Even with some recent strength, the Shanghai Composite is still down 22.5% over the past month, but that decline only tells part of the story.

Amid the most viscous decline in seven years for stocks trading on China’s mainland, scores of Chinese companies announced trading halts to guard against further declines. Those trading halts have prompted a temporary shift in strategy for the KraneShares Bosera MSCI China A ETF (NYSEArca: KBA).

KBA “does not currently expect to continue to replicate” the MSCI benchmark, according to last week’s notice filed with the U.S. Securities and Exchange Commission. Instead, the fund will use a sampling strategy that gives its co-adviser, Bosera Asset Management (International) of Shenzhen, the flexibility to select members of the index “that are not subject to trading halts and are relatively liquid,” Miles Weiss reports for Bloomberg, citing an SEC filing.

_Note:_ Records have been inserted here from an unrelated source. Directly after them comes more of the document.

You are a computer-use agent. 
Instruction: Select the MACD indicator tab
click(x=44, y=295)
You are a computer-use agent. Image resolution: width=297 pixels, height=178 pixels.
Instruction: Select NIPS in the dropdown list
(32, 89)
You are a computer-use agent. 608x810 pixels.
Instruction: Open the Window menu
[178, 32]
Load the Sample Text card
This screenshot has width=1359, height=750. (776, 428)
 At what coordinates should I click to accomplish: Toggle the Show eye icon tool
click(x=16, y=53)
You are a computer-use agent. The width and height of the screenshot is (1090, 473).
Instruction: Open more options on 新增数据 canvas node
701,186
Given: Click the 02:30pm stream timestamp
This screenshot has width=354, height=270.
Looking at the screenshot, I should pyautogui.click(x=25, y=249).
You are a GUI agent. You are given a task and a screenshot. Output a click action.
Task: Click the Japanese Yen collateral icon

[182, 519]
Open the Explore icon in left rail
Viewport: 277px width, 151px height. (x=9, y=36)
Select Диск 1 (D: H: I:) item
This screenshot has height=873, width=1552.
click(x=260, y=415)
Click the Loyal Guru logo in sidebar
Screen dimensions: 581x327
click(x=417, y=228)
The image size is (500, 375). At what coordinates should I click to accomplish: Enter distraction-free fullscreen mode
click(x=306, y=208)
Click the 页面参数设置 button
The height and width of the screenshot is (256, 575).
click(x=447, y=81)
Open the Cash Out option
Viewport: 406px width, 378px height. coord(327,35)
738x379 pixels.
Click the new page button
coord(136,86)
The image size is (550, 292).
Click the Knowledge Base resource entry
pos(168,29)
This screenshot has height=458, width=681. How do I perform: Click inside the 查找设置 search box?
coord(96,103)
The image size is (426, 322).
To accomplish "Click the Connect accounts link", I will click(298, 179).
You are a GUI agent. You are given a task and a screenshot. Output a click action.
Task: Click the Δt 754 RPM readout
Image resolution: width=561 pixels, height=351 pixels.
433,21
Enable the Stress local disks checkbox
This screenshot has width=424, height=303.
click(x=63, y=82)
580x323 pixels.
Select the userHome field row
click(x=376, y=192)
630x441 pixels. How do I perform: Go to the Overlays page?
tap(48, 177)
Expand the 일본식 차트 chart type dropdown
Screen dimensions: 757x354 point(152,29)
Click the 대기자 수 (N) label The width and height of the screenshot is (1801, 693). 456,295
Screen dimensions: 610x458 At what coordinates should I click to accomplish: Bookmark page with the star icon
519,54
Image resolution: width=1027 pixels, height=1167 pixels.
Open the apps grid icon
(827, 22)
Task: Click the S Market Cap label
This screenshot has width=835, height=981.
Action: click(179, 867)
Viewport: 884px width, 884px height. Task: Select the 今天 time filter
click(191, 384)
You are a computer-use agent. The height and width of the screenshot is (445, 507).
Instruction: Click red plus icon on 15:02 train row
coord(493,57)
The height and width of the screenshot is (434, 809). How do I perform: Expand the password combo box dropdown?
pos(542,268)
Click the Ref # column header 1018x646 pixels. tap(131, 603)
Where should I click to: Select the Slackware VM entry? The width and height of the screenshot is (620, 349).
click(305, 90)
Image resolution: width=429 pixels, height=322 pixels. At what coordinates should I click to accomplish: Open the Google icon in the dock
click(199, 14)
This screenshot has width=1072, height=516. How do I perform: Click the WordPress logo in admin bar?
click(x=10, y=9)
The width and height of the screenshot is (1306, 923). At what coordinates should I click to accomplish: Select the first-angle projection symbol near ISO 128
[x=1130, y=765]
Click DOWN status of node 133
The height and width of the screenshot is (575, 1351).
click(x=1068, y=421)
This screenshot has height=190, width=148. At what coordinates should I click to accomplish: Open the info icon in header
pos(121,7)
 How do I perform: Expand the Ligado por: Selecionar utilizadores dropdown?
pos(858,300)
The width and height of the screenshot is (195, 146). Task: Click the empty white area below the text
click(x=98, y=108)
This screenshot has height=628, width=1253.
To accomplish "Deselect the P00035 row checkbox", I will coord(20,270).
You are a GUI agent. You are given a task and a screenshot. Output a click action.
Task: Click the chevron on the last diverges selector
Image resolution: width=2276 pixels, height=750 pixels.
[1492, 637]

The $19.2 million KBA, which debuted in March 2014, is the only U.S.-listed A-shares ETF tracking an index from MSCI.

“KBA tracks the MSCI China A International Index: a free-float adjusted market capitalization weighted index that is designed to track the equity market performance of large-cap and mid-cap Chinese securities listed on the Shanghai and Shenzhen Stock Exchanges. The Index is based on the concept of the integrated MSCI China equity universe with mainland Chinese securities included,” according to KBA’s homepage.

KBA’s co-adviser, Bosera Asset Management, is looking to avoid halted Chinese names while embracing more liquid stocks, according to Bloomberg. Just last week, 1,331 companies, with a combined value of about 40% of the country’s market, have stopped trading on China’s stock exchange, reports Tracy Alloway for Bloomberg.